Teaching at Right Level (TaRL) is the flavour of the season. I am favourably disposed. But, unlike this much discussed study, I am not sure about what should be the right design for remedial instruction - the grouping, duration of remediation, resource support necessary etc. I am not even sure whether there is any one "right model" that should be replicated across widely varying contexts. But this is for another post.

This post reiterates a constant puzzle for me about the scale validity dimension of the efficacy of evaluations like Randomized Control Trials (RCTs). This assumes significance in the context of drawing scalability conclusions from RCTs like the aforementioned. The discussion about efficacy of any RCT revolves around its internal (evaluation design) and external (generalizability across other environments) validity. But scale validity is critically important, especially if the results are to be replicated by a weak public system. I have written about the scale validity problem earlier,
One, there is a big difference between implementing a program on a pilot basis for an experimental study and implementing the same on scale. In the former, the concentrated effort and scrutiny of the research team, the unwitting greater over-sight by the official bureaucracy, and the assured expectation, among its audience, that it would be only a temporary diversion, contributes to increasing the effectiveness of implementation. Two, is the administrative system capable of implementing the program so designed, on scale?

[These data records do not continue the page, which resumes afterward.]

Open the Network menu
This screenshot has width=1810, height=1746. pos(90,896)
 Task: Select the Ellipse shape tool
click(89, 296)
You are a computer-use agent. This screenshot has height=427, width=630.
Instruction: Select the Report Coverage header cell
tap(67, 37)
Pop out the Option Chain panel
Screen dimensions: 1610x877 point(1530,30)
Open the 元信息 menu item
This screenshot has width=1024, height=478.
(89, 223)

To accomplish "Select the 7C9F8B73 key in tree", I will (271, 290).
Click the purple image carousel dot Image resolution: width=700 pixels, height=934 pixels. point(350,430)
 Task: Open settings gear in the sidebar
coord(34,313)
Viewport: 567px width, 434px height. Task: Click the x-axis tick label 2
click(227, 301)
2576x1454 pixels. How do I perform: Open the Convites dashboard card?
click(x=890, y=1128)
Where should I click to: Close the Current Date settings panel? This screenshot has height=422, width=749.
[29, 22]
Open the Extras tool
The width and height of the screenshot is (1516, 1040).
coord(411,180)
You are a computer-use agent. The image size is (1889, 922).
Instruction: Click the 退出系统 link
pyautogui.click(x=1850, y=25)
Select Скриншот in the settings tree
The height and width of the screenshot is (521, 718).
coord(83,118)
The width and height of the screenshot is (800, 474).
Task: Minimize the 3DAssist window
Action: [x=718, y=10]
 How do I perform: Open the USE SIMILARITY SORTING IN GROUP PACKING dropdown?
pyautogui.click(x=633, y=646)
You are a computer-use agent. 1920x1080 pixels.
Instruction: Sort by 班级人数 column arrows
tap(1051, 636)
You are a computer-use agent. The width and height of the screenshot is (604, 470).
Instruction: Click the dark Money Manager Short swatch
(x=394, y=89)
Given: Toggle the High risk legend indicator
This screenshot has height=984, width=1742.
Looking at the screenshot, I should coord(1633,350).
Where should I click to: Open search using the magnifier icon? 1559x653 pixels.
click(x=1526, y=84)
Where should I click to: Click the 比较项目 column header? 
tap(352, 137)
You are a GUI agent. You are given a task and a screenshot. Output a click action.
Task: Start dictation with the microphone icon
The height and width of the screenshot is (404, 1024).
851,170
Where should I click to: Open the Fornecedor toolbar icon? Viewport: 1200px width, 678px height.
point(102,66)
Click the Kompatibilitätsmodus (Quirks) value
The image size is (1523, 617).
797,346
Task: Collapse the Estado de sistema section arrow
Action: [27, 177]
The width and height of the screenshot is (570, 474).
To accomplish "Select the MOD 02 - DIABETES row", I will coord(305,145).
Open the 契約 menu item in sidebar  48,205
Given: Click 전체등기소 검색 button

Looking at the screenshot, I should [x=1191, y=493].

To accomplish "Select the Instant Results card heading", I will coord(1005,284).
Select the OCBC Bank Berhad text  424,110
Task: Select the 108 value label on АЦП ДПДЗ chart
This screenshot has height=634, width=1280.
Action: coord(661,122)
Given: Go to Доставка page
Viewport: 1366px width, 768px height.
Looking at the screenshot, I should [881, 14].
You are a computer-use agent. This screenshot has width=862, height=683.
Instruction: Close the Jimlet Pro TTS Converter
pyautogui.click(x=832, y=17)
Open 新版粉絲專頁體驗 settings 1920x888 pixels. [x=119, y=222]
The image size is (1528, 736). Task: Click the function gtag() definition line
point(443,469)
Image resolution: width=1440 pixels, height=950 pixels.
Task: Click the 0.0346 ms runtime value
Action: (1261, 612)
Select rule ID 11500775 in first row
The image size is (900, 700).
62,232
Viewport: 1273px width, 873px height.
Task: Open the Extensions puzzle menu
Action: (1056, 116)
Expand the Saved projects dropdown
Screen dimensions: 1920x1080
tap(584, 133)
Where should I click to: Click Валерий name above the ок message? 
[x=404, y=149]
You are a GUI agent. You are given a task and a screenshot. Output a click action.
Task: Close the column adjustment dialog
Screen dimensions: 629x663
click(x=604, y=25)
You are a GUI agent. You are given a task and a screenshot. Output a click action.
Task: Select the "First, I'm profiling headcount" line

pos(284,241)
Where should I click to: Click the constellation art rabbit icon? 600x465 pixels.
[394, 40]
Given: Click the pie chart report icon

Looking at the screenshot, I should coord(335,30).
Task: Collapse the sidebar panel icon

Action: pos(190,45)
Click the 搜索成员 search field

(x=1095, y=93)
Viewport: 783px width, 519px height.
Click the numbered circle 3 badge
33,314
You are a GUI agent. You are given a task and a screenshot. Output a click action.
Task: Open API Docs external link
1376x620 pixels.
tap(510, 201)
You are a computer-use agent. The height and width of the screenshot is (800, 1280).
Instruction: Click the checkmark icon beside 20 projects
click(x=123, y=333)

Finally, there is the strong possibility that we will end up implementing a program or intervention that is qualitatively different from that conceived experimentally.

It is one thing to find considerable increases in teacher attendance due to the use of time-stamped photographs or rise in safe water consumption from the use of water chlorination ampules when both are implemented over a short time horizon, in microscopic scale, and under the careful guidance and monitoring of smart, dispassionate, and committed research assistants. I am inclined to believe that it may be an altogether different experience when the same is scaled up over an entire region or country over long periods of time and with the “business as usual” minimal administrative guidance and monitoring. And all this is leaving aside its unanticipated secondary effects. In fact, far from implementing an intervention which is tailored based on rigorous scientific evidence, we may actually end up implementing a mutilated version which may bear little resemblance to the original plan when rolled out at the last mile.
So, how do we discount for the fact that, for example, the TaRL study was done in a small number of schools under the watchful eyes of smart and committed RAs, which undeniably contributes to maintaining some rigour in the implementation. In its absence, as would be the case in business as usual scale up, how can we be confident about being able to replicate the results? This assumes even greater significance when the interpretation of most positive results are complicated by very low baseline and overall marginal (yet statistically significant) effects. 


K said...

Consider this argument: What if implementing interventions, which are sound in the 'technical-know-how', results in enhancing state capacity?

The state capacity constraints at lower level bureaucracy in education are i) absence of support structures (CRCs and BRCs); (ii) incoherence in monitoring norms; (iii) lack of proper allocation norms and so on.

In the business as usual scenario, there is nothing at stake for the bureaucratic structure to disrupt the setup of front line.

Now, the fact that one has to implement TaRL makes the bureaucracy feel the necessity to adjust some of the working norms and structures, thus enhancing the state capacity.

For instance, consider the case of Andhra Pradesh. Before TaRL was taken up for scale up last year, there was no proper structure of CRCs and most reporting activity of monitoring was regarding administrative aspects.

With the compulsion to implement TaRL, government felt the difficulties in the present set up. It setup a new cadre of CRCs, reorganized the roles and functions of some of the profiles in education bureaucracy etc. This to me, contributes to enhancing state capacity.

In a nutshell, the current state setup is like a foundation, on which the intervention is being laid out. If the process of overlaying the intervention on this weak foundation, highlights the weaknesses of the foundation and results towards correction, such scale-ups are a potential tool to enhance state capacity. They act as a torch light to highlight the constrictions.

Understandably, on the contrary, the danger is that if the government doesn't recognize the weaknesses of the foundation and tries to gloss them over and force fits the intervention, it is bound to fail resulting in loss of money, energy, resources, time and contributes to the growing skepticism that government schools can't be reformed!

Unknown said...

This post and your post of Oct. 8 on microlending experiments are apt. With India's size and scale, the problem is replicability. Most experimenters rush to document their microsuccesses, completely glossing over the arduous and the most challenging taks of creatging a roadmap for scaling up, anticipating logistical, political and economic (resources) resistance, etc.

Hence, most of these experiments remain good talking points for seminars, for newspaper articles and are good for frequent flyer miles.

I caught up with your blog posts after reading the story in MINT this morning on the new farm marketing experiment in Maharashtra. More on that separately.